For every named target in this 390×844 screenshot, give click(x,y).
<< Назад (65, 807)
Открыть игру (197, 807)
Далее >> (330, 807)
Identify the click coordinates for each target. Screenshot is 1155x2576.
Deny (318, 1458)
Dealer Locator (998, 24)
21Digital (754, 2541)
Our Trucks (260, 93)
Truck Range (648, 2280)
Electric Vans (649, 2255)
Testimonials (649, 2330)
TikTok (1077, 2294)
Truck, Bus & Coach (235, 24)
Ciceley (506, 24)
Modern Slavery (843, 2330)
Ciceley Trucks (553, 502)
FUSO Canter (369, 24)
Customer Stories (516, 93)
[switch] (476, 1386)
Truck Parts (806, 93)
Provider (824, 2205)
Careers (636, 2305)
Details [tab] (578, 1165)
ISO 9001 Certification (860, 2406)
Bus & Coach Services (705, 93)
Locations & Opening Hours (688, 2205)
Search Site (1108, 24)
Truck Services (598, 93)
——
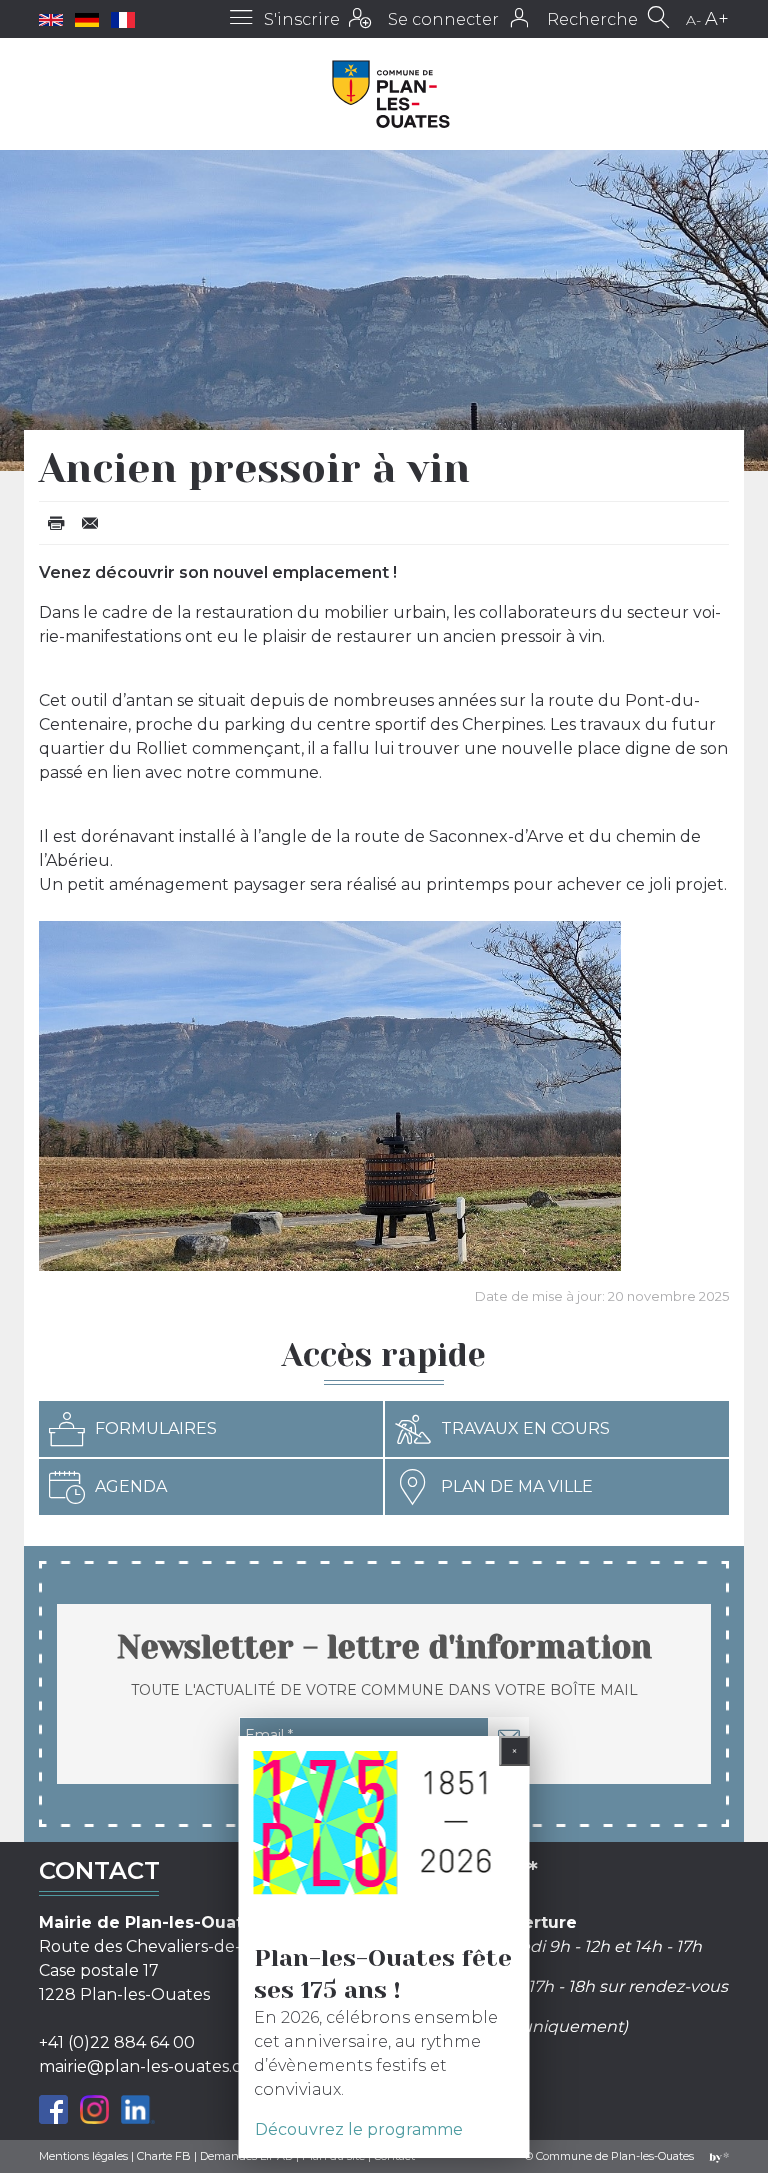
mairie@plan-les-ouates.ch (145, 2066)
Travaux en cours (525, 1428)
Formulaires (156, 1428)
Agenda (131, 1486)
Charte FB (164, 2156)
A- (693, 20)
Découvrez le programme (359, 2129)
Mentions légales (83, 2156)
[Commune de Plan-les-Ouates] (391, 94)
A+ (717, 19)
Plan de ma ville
——
◆ Task description
Report how many lines in the listing above include the word "click". Give nothing but the number.

◆ Reply to the exercise
2